INFORMATION:
== Segment start ==

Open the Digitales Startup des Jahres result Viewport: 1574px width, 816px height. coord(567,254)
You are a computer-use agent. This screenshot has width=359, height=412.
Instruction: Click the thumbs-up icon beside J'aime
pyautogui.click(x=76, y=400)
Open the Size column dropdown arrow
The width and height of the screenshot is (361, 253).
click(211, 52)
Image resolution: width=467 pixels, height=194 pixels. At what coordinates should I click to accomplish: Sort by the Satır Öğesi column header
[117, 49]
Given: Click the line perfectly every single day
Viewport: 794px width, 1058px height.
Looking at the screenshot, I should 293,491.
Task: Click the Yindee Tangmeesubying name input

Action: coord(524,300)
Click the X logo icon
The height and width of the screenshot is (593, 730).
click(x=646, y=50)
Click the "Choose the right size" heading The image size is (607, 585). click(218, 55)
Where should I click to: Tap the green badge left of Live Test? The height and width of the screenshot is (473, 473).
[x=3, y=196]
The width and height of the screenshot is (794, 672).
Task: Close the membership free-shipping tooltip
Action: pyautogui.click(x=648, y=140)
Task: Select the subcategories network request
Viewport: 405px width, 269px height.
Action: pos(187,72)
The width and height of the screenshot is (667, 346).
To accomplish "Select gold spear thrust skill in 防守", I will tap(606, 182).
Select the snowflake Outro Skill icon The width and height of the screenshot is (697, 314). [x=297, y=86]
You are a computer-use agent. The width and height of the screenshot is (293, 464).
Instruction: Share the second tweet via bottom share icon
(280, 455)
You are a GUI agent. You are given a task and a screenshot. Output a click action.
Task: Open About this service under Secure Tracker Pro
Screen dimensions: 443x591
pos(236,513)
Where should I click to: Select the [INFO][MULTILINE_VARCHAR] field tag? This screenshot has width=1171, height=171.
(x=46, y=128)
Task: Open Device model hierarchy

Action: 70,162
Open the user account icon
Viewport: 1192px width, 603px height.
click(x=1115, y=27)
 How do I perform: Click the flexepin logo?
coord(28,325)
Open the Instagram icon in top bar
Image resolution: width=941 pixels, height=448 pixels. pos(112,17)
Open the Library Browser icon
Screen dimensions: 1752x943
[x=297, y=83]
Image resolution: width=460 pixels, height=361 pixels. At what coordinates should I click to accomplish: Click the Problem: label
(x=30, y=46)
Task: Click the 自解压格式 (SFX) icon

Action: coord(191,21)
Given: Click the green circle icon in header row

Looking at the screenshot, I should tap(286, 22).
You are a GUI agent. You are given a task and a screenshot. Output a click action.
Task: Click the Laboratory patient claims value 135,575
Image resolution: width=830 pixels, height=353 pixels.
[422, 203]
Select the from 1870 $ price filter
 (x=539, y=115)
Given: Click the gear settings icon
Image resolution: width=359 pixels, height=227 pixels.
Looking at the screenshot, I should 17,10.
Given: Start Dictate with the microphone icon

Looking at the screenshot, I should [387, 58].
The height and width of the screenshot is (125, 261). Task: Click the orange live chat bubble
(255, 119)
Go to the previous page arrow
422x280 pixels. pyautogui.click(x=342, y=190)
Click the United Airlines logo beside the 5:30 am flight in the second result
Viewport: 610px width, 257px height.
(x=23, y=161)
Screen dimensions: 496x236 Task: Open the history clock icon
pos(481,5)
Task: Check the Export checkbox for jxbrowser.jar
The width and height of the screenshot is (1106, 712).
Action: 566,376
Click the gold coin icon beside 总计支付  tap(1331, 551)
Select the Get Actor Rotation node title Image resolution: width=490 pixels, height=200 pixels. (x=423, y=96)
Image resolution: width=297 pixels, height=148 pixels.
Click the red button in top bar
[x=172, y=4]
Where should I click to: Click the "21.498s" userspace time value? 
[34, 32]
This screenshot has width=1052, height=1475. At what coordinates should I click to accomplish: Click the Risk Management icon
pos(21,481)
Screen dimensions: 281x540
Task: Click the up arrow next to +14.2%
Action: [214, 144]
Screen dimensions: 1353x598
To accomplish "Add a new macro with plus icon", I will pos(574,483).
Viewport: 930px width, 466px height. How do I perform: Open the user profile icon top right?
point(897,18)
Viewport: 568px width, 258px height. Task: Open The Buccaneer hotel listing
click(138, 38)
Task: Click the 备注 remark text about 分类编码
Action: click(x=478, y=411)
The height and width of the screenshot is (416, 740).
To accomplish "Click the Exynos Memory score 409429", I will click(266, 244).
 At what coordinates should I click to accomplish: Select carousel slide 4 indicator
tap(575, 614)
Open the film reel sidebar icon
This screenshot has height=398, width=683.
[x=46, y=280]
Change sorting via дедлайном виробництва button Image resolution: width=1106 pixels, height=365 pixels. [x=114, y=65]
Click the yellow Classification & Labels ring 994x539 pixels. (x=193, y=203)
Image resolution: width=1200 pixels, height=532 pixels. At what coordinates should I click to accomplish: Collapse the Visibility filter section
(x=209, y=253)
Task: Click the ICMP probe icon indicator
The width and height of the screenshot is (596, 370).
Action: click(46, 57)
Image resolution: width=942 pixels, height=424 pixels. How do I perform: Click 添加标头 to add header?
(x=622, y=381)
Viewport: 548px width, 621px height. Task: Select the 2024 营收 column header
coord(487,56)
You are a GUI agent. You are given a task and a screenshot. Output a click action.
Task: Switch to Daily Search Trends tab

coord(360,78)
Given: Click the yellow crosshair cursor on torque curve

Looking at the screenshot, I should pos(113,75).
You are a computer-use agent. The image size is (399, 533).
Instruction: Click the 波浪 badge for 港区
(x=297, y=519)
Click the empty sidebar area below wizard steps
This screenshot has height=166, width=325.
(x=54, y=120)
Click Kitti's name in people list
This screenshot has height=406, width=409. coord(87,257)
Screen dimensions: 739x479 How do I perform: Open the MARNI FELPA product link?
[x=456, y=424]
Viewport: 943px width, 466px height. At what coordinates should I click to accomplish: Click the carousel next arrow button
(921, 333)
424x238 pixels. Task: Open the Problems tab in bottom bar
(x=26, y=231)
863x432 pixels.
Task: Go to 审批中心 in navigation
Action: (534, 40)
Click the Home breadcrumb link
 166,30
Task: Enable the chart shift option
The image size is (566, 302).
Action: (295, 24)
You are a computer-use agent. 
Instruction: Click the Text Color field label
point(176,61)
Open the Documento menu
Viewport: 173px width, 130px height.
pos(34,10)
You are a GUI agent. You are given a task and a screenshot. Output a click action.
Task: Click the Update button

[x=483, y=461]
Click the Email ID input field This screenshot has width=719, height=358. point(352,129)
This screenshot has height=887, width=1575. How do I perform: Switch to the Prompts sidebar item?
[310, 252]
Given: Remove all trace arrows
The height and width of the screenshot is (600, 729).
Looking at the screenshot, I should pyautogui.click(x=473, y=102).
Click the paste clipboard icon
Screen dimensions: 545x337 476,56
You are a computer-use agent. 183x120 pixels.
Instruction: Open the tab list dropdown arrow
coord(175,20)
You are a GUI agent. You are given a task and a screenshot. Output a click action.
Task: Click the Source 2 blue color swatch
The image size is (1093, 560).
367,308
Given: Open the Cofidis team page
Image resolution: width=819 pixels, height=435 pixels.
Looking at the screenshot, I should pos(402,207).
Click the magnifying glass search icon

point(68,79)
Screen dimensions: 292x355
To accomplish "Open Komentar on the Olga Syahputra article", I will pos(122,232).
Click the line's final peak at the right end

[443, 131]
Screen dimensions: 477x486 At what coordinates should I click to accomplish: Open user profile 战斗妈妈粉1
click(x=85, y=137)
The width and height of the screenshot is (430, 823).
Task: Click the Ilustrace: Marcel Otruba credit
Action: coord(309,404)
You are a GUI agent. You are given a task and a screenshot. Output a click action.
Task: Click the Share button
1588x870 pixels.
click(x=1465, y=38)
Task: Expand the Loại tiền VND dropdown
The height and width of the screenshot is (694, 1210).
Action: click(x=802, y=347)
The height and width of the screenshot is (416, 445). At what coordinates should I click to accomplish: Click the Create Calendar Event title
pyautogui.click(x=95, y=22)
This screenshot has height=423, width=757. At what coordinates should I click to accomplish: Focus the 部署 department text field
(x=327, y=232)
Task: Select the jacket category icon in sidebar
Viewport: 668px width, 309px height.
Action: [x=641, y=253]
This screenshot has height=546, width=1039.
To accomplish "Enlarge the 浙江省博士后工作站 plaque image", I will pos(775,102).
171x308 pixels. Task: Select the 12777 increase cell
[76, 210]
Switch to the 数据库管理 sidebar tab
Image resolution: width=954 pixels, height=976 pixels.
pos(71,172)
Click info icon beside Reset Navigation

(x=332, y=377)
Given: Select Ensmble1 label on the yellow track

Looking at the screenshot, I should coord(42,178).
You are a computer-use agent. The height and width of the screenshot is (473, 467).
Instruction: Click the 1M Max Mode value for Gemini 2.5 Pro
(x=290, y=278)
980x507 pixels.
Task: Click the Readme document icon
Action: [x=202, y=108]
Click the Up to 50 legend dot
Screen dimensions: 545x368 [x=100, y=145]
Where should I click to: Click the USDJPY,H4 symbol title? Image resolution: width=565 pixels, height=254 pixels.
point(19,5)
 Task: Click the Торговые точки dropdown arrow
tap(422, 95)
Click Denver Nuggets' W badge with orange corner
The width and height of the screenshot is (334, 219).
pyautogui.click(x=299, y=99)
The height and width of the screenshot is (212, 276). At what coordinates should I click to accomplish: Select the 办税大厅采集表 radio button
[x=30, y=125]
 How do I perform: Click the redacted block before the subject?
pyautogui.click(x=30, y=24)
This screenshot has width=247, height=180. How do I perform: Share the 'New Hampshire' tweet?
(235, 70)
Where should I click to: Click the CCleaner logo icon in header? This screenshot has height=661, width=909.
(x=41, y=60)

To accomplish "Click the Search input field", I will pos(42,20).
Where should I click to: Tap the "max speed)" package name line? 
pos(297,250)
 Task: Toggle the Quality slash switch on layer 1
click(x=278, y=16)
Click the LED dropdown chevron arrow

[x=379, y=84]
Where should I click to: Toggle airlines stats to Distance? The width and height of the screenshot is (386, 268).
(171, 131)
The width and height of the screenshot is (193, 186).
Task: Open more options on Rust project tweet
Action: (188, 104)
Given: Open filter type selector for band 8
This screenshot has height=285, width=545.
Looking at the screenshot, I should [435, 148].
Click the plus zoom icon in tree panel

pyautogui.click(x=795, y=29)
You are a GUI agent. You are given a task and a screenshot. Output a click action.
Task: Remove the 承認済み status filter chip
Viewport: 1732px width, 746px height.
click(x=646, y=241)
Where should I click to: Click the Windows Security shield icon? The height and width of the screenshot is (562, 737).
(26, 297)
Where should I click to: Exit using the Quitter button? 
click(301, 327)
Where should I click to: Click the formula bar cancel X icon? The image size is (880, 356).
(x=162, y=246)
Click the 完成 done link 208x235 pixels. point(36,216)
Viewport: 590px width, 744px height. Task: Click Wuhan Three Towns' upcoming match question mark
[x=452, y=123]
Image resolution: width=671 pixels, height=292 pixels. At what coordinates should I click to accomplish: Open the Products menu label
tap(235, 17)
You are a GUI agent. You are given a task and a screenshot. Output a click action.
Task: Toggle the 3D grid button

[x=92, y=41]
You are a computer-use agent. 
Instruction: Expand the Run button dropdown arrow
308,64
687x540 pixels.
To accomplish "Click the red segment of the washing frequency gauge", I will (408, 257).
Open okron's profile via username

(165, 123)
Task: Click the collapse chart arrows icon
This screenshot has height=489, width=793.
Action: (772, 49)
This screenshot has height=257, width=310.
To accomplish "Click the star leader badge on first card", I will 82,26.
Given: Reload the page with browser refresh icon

== Segment end ==

TASK DESCRIPTION: Identify the lines in the entries that hold "computer" and return each one.

RESULT BELOW:
You are a computer-use agent. This screenshot has width=359, height=412.
You are a computer-use agent. The width and height of the screenshot is (293, 464).
You are a computer-use agent. The image size is (399, 533).
You are a computer-use agent. 
You are a computer-use agent. 183x120 pixels.
You are a computer-use agent. The height and width of the screenshot is (473, 467).
You are a computer-use agent. 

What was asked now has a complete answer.